Australia: The Great Ocean Walk
The Great Ocean Road has long been one of Australia's top attractions. But now there's an even better way to admire the southern coast: a 57-mile trail called the Great Ocean Walk
Australians joke that Americans tend to spend their trips Down Under ticking off visits to the three R's--the reef, the rock, and the road. To be more specific, that's the Great Barrier Reef, Ayers Rock (or Uluru), and the 171-mile Great Ocean Road, which runs between Torquay and Warrnambool in the southeastern state of Victoria.
The road, which opened in 1932, was Australia's answer to the Pacific Coast Highway in California. The funny thing about it, however, is that for long stretches you can't really see the water at all. You have to use manpower, not horsepower, to access the best views. Indigenous Australians and fishermen have been walking the coast forever, but last December, Parks Victoria made it official--carving out a tidy 57-mile trail, adding clear signs, and giving it an appropriately grand name: the Great Ocean Walk.
I love hiking, but not camping--I can only handle getting dirty if there's a nice hot shower and cozy bed at the end of the day. The Great Ocean Walk was created with people like me in mind. There are several points where day-trippers can drive in and out. And the trail, which can take up to eight days to complete, passes by several bed-and-breakfasts catering to walkers. (There are campsites, too, if that's more your style.)
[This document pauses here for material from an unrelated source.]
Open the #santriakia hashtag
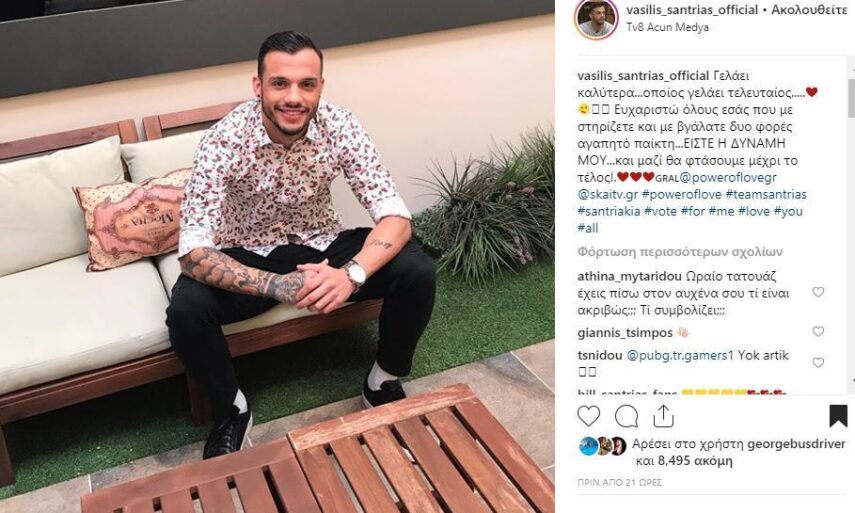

To make it even easier, a handful of companies have launched guided excursions along the trail, and the best value I could find--a three-night, inn-to-inn affair for $718--was offered by an established Australian company called Ecotrek. I became even more enthusiastic about the trip when I learned that my husband, Michael, and I wouldn't have to carry our bags; Ecotrek's staffers whisk them from one B&B to the next.
The Great Ocean Road deserves comparison to the PCH, at least when it comes to curves. Jade Evans, Ecotrek's marketing director, picks Michael and me up at the Melbourne airport to drive us the three hours south along the road to our starting point at Cape Otway. I thought Australia was supposed to be about as warm as the California coast, but this is one of the least mild parts of the country. Rain lashes at the windshield, and the wipers furiously flick back and forth. Ecotrek rented us rain pants and jackets for $10 apiece, and it looks like we'll get our money's worth. "I reckon this is one of the coldest parts of Australia," Jade says. "The air comes straight off the Antarctic."
Our guide, Simon Young, meets us at our first night's destination, the Cape Otway Centre for Conservation Ecology, where we'll begin our hike the next morning. Simon looks a bit like Colin Farrell--at least to me--but he's far mellower; he's an acupuncturist on the side, and to say that he's quiet would be an understatement. The other couple who signed on to do the walk with us bowed out at the last minute, so Michael and I have Simon all to ourselves. Jade says that the company is accustomed to small groups; the normal minimum is four, but in fact she's currently organizing a walk for just one person.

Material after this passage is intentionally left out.